Purpose
Understanding mechanisms of retinal ganglion cell (RGC) death is required for the prevention of blindness. Recently the roles of DNA damage responses and epigenetic modification of chromatin in apoptosis of neuron have been focused. Here we have investigated the alteration of DNA damage responses leading apoptosis induced by hypoxia using rat retinal ganglion cells.
Methods
RGCs were extracted from five to eight days old Wister rats with two-step panning procedure. After three days of incubation, the cultured RGCs were grown under 5% oxygen of hypoxia and analyzed.

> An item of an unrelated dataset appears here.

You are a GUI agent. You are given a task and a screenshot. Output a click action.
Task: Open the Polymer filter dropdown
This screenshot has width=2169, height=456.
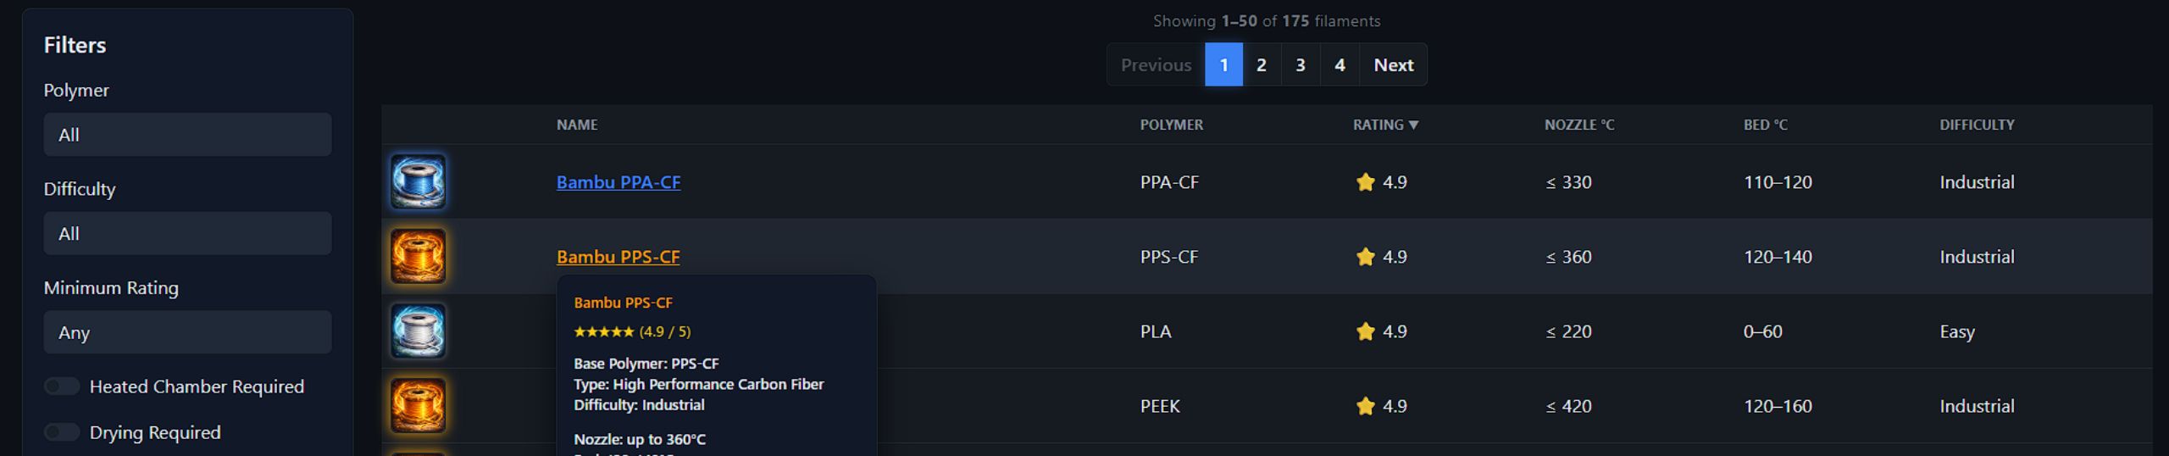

RGC-5 cells were also used for western blotting and cell cycle analysis after two days of serum starvation. Immunofluorescences were employed for analysis of nuclear foci formation by DNA damage response proteins, 53BP1 and γH2AX. Western blotting using anti-histone H4K20me1 and H4K20me2 analyzed the methylation of histone H4K20.
Results
First, in primary cultured rat RGC, the number of nuclear foci of 53BP1 from 0.60 per cell under normoxia to 0.37 per cell under hypoxia (p < 0.01). Correspondingly, apoptotic cells increased from 49.8% under normoxia to 78.2% under hypoxia (p < 0.05). Second, KU55933; a specific inhibitor for ataxia telangiectasia mutated (ATM), the upstream of 53BP1, decreased the number of 53BP1 nuclear foci from 0.71 per cell to 0.42 per cell (p < 0.05). Apoptotic cells increased from 49.8% with DMSO to 64.0% with KU55933 (p < 0.05). Under hypoxia, the numbers of 53BP1 foci were also decreased and apoptotic cells increased and H4K20me1 was down-regulated both by hypoxia and KU55933. Latanoprost, one of the PGF2alpha agonist, increased the methylation of H4K20 and reversed the 53BP1 foci from 0.35 per cell to 0.51 per cell (p < 0.05). Hypoxia-induced RGC death was suppressed from 87.6% under hypoxia to 58.7% with addition of 100 nM of latanoprost (p < 0.05).
Conclusions
Methylation of H4K20 and 53BP1 play roles in RGC survival and the mechanism is involved in neuroprotection by latanoprost.
Keywords: 531 ganglion cells •
426 apoptosis/cell death •
615 neuroprotection